WORK INSTRUCTION 1:
Translate this sentence from the revised PADMA score article into Spanish: "The study did not include any medical records with missing or incomplete data."
WORK INSTRUCTION 2:
Extend the revised PADMA score article with new text that begins right after its final sentence, the one on verbal informed consent.

TEXT PROVIDED:
-------

A Revised PADMA Scoring System for Predicting in-Hospital Mortality in Acute Coronary Syndrome Patient

Introduction

The term “acute coronary syndrome” (ACS) refers to a collection of clinical manifestations of coronary artery disorders (CAD), including unstable angina pectoris (UAP), ST elevation myocardial infarction (STEMI), and non-ST elevation myocardial infarction (NSTEMI).^1,2 According to statistics from the American Heart Association (AHA) and the European Society of Cardiology (ESC), there were 370.000 deaths from CAD worldwide in 2013 and 1.8 fatalities each year on average.³ According to data from the Indonesian Ministry of Health in 2018, CAD is the second most common non-infectious disease-related cause of death in Indonesia.⁴ Therefore, the use of a risk stratification tool to forecast mortality risk in this population is essential for achieving an early prognosis and assisting clinicians in selecting the most effective therapy strategy.

GRACE (Global Registry of Acute Coronary Events), TIMI (Thrombolysis in Myocardial Infarction), Zwolle De Luca, PAMI (Primary Angioplasty in Myocardial Infarction), Addala, and Cadillac Halkin are a few prognostic techniques that have been discovered to predict the probability of mortality in ACS patients. Pramudyo et al established the PADMA (PADjadjaran Mortality in Acute Coronary Syndrome) score to gauge the likelihood of in-hospital mortality in ACS patients. This scoring method is straightforward, equivalent to the GRACE scoring system that has been developed from multinational registry,⁵ and it can be performed during the initial medical contact in all healthcare facilities because it simply relies on the patient’s history and clinical examination at admission.

Two new and practical indicators for predicting mortality and major adverse cardiac events (MACE) in ACS patients are the shock index (SI) and modified shock index (MSI). But when it came to predicting death in ACS, MSI appeared to have higher sensitivity and specificity.⁶ As a result, the goal of this study is to improve in-hospital mortality prediction in ACS patients by modifying the PADMA scoring system utilizing MSI in place of the SI.

Methods

Study Design and Patient Selection

All ACS patients hospitalized at Dr. Hasan Sadikin Central General Hospital between January 2018 and January 2023 were included in this retrospective observational, non-interventional, single-center cohort study. The study did not include any medical records with missing or incomplete data. The Dr. Hasan Sadikin Central General Hospital’s Medical Research Ethics Committee in West Java, Indonesia gave its approval to this study. For each patient admitted to the hospital with a diagnosis of ACS, the informed patient permission was verbally obtained at the start of the trial.

-------

MATERIAL SUPPLIED:
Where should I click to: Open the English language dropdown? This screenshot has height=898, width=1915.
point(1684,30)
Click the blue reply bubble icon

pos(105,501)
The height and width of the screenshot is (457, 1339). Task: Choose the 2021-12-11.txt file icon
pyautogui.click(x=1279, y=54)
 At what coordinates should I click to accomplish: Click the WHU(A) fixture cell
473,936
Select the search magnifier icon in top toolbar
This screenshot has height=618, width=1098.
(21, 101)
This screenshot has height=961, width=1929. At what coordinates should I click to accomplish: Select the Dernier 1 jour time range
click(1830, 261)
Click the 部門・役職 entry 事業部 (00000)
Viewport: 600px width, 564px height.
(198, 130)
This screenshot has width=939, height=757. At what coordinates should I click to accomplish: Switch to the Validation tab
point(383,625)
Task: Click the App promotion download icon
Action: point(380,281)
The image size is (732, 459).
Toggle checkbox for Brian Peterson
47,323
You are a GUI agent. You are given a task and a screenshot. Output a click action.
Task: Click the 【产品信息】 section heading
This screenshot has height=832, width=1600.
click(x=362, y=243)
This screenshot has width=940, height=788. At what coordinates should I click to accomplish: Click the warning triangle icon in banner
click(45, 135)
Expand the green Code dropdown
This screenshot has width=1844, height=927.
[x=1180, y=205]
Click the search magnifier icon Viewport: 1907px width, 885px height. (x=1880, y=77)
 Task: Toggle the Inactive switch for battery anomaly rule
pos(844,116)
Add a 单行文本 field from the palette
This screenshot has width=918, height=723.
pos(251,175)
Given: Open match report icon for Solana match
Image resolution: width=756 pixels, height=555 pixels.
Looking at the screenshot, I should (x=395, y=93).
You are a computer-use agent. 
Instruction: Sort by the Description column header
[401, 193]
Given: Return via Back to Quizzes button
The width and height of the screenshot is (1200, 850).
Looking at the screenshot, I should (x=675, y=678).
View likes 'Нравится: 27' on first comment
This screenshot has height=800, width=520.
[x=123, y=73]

-------

EXPECTED OUTPUT 1:
El estudio no incluyó ningún expediente médico con datos faltantes o incompletos.

EXPECTED OUTPUT 2:
Definition of Variables and Outcome

Demographic (age, female [sex], body mass index) and initial clinical presentation (heart rate, systolic blood pressure, shock index), which is calculated as heart rate divided by systolic blood pressure, Killip classification, and ST-segment deviation on ECG (Electrocardiogram) variables were taken into account in the model, as well as history and cardiovascular risk factors (hypertension, diabetes, smoking, family history of cerebrovascular and coronary artery disease). These factors were all gathered from the patient’s medical files. The main outcome was in-hospital mortality, which was determined as any death from any cause that happened during the index hospitalization following an ACS occurrence.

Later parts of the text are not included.